Additionally, pursuant to this consulting agreement, the Company will issue an additional 16,800 share of common stock to this
consultant as outlined above, provided that this Agreement is not terminated prior to date of the issuance of these shares. The
initial fair values of these shares were valued at the fair market value on the contract date using the reported closing share
price on the date of grant. The Company will recognize stock-based professional fees over the period during which the services
are rendered by such consultant. At the end of each financial reporting period prior to issuance of these shares, the fair value
of these shares is remeasured using the then-current fair value of the Company’s common stock.
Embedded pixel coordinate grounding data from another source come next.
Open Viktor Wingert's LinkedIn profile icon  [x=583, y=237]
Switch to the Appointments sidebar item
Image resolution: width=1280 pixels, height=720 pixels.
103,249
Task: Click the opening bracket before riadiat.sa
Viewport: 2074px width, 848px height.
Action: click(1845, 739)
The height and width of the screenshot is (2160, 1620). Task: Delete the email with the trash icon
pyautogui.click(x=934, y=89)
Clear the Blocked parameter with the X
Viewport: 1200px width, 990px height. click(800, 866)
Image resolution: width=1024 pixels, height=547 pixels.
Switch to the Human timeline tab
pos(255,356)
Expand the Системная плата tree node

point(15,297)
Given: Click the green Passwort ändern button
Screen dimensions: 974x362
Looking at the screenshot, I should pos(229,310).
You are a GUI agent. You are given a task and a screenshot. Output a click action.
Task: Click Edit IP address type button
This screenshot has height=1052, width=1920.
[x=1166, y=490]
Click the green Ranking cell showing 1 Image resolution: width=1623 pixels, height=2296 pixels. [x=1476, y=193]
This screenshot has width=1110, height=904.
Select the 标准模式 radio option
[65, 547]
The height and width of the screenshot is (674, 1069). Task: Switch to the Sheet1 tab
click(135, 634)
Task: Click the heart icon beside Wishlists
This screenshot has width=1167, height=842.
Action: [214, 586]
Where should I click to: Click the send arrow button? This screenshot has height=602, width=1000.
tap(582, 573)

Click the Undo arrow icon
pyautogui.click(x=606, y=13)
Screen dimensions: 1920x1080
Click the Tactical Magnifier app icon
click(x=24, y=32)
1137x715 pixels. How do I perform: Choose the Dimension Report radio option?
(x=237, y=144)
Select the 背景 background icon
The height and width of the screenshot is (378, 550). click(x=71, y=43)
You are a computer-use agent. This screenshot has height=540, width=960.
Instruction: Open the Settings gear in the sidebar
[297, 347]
SHARING ECONOMY INTERNATIONAL INC. AND SUBSIDIARIES
NOTES TO CONSOLIDATED FINANCIAL STATEMENTS
December 31, 2017 and 2016
On
February 6, 2018, pursuant to a one-year consulting agreement effective April 16, 2018 between the Company’s subsidiary,
Inspirit Studio Limited and an individual for business development services to be rendered, the Company agreed to pay this consultant
$107,770 to be paid by the issuance of 24,164 shares. The shares were issued in March 2018 and were valued at $106,080, or $4.39
per share, the fair market value on the grant date using the reported closing share price on the date of grant. In connection
with the issuance of these shares, the Company shall record stock-based professional fees of $106,080 over the service period.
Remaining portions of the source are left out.